Era un’occasione irripetibile per poter andare nella città assediata da tre anni e mezzo, prima che i mostri da cui era posseduta, ma che mai la sottomisero, se ne tornassero per sempre negli antri bui da cui erano usciti. E la agguantai al volo, come il biglietto per l’ultima rappresentazione in cartellone della Storia d’Europa tardo-novecentesca, dal titolo: “Fine di un lungo incubo”. Non avrei mai pensato di conoscere Sarajevo mentre i due nemici si controllavano ancora a distanza, dito sul grilletto, dalle rispettive trincee, in attesa dell’ora imminente del definitivo “rompete le righe, tornatevene a casa, recuperate una parvenza di vita normale”. Fino a quel momento non ero mai stato su un fronte di guerra. Per di più nel cuore simbolico di tutte le guerre jugoslave: Sarajevo l’eroica. Sarajevo la Stalingrado dei Balcani. Sarajevo il bastione della multiculturalità in controtendenza rispetto alla deriva nazionalista di Belgrado e Zagabria. Sarajevo capitale di un paese, la Bosnia-Erzegovina, entrato nelle mire spartitorie del serbo Milosevic e del croato Tudjman.

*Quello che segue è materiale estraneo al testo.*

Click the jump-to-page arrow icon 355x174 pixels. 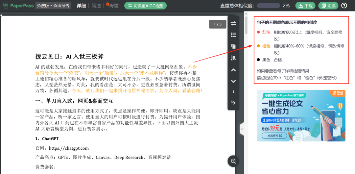(x=233, y=103)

Un amico della Caritas diocesana mi offrì un passaggio sul furgone in partenza da Brescia, a metà febbraio del 1996, per una missione umanitaria a Sarajevo concordata con le autorità locali. Gli accordi di pace fra serbi, croati e bosgnacchi (i musulmani bosniaci), raggiunti il 21 novembre 1995 a Dayton, negli Usa, e firmati un mese dopo a Parigi, sarebbero entrati formalmente in vigore di lì a poco, il 29 febbraio, con il ritorno della capitale sotto la piena sovranità della nuova Federazione croato-musulmana. Il nostro viaggio via terra da Spalato a Mostar risalendo il corso del fiume Neretva, si svolgeva pertanto nella classica fase di transizione dalla guerra alla pace, in cui tutti pensano alla smobilitazione, ma l’allerta resta sempre alta. Non mancava, naturalmente, il solito drappello di irriducibili che si sentivano ancora in servizio attivo, per testardaggine pseudo-patriottica o per il semplice gusto paranoico di prolungare un inutile supplizio all’avversario. Che gli – ormai ex – aggrediti soffrissero ancora un po’, prima di sentirsi vincitori riprendendosi gli spazi violati e le vite sfregiate in 43 mesi di accerchiamento! Ecco perché, pur tacendo le artiglierie attestate sulle colline e montagne sovrastanti la conca urbana, fra gli scheletri anneriti dei palazzi svuotati di inquilini si annidavano gli ultimi giapponesi in versione balcanica: snajper, cecchini. I tiratori seriali nel lugubre luna park balcanico.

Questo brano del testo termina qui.